Sergi López Segú (6 October 1967 – 4 November 2006) was a Spanish footballer who played as a central defender.

He played professionally for three clubs during his career, mainly Barcelona. He appeared in 62 La Liga matches over eight seasons (two goals), also representing in the competition Mallorca and Zaragoza.

After some personal problems, López (the older brother of Barcelona and Valencia's Gerard López) died by suicide in 2006 at the age of 39.

==Club career==
Born in Granollers, Barcelona, Catalonia, López was a promising talent in his early years, and both FC Barcelona and Real Madrid were interested in signing him for its youth squads. The former's scout, Oriol Tort, whom at that time also followed players like Sergi Barjuán and Pep Guardiola, convinced the López family to choose his club.
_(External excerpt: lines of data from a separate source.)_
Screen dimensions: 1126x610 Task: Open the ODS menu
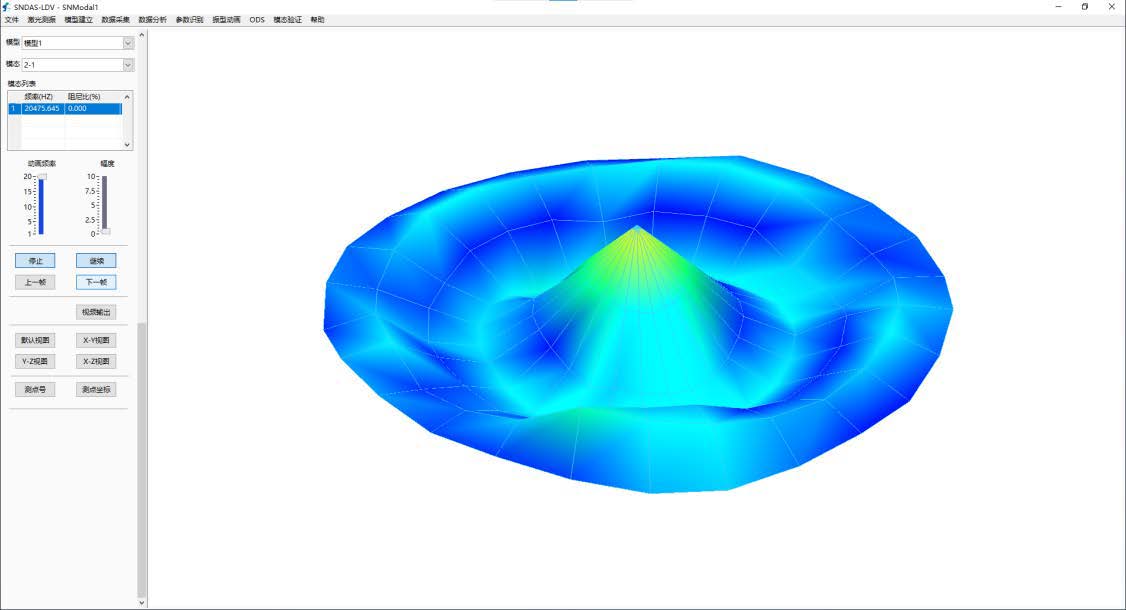pyautogui.click(x=257, y=20)
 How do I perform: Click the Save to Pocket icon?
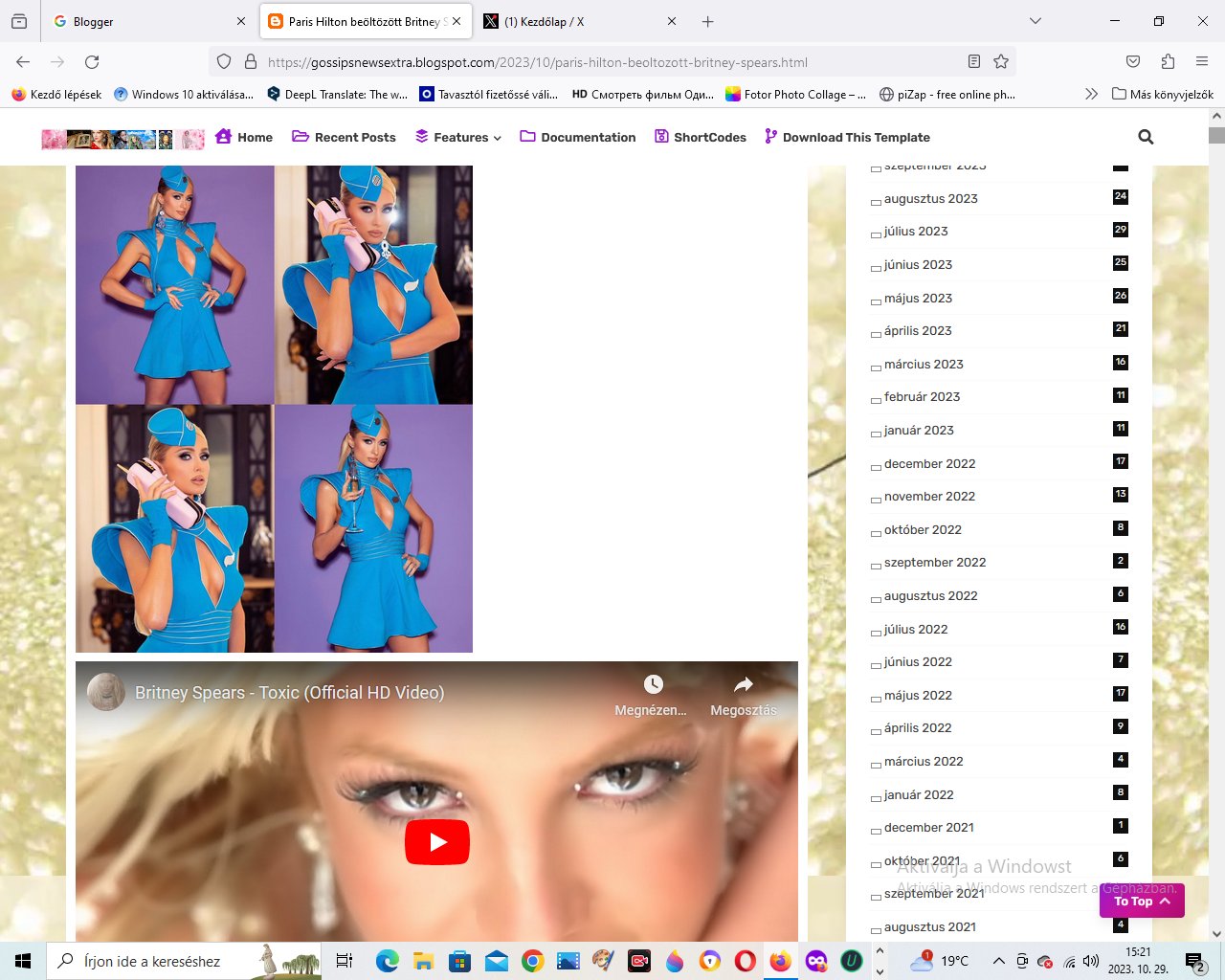pyautogui.click(x=1133, y=62)
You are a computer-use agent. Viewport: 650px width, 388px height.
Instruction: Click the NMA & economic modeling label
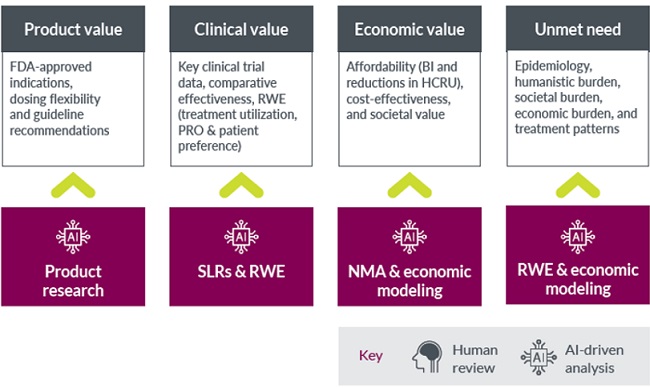(x=410, y=281)
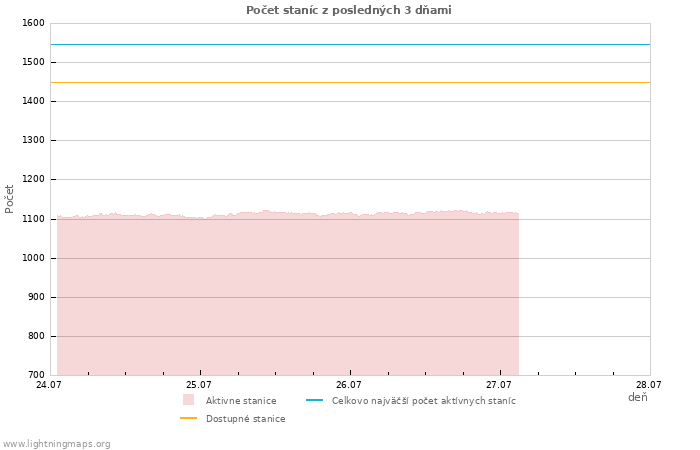Click the orange Dostupné stanice legend line
This screenshot has width=700, height=450.
(x=188, y=418)
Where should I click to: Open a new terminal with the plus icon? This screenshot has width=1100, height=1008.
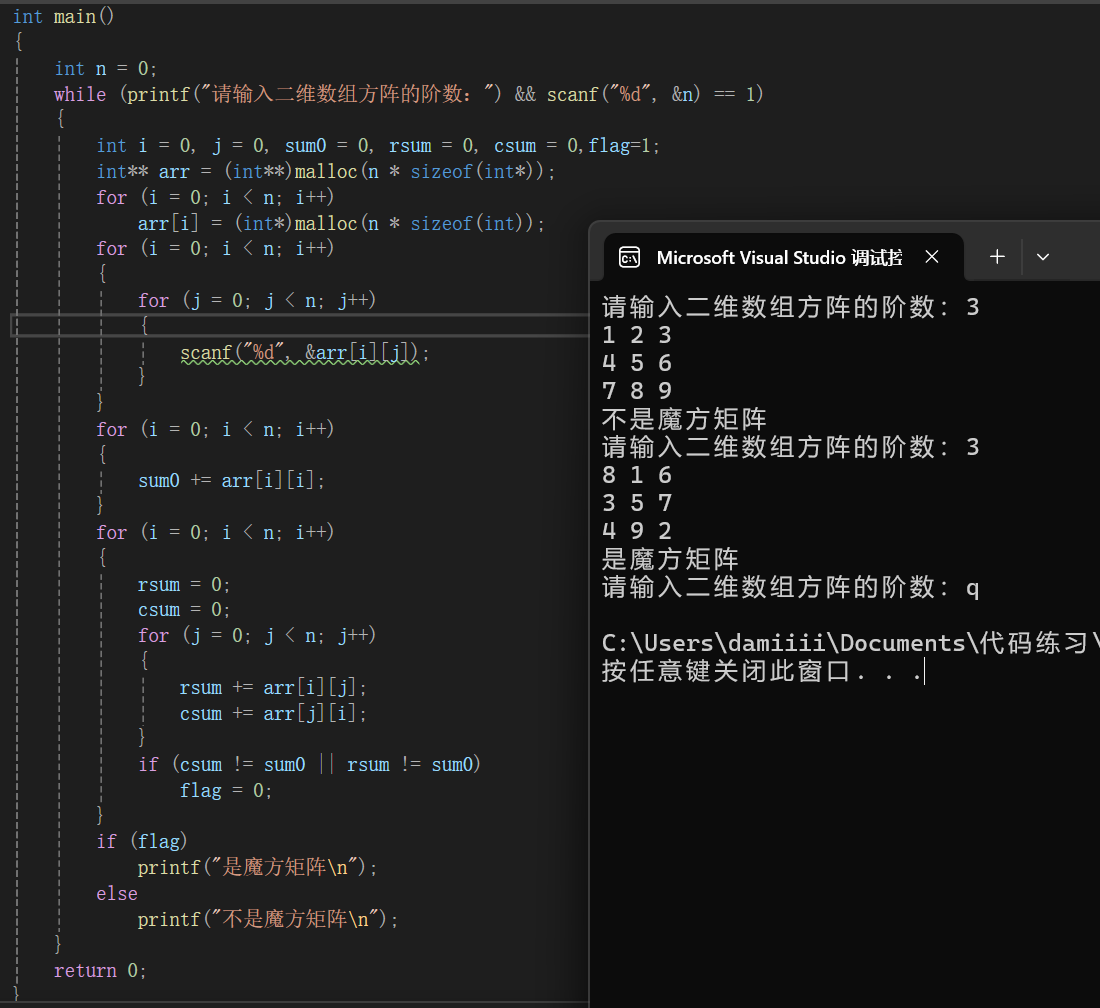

López started out in Barcelona's cantera, with younger brothers Juli and Gerard following later. He made his first-team debut on 6 November 1988, in a 0–0 away draw against Real Valladolid where he came on as a 46th-minute substitute for Gary Lineker. Including Copa del Rey and European matches, he eventually totalled less than 30 appearances, as Barça won one La Liga championship, two Spanish Cups and the 1988–89 edition of the UEFA Cup Winners' Cup to which he contributed one hour of play in a 0–0 home draw with Aarhus Gymnastikforening in the quarter-finals' second leg.

In summer 1991, López joined RCD Mallorca, but signed for fellow top-flight side Real Zaragoza after only one season. Although he never featured much, he still helped the Aragonese to a domestic cup, being discarded by manager Víctor Fernández for the final of the following Cup Winners' Cup.

After a short spell with modest CF Gavà in the Segunda División B, the 28-year-old López retired due to recurrent knee problems.

==Post-retirement and death==
After his football career, López moved to Argentina where he married, and where his only child was born. The marriage failed eventually and this, in combination with the early end of his playing days, resulted in clinical depression. While still in Argentina he was taken to a psychiatric hospital, but was forced to return to Spain due to financial problems; he committed suicide by throwing himself under a train on 4 November 2006, at 39.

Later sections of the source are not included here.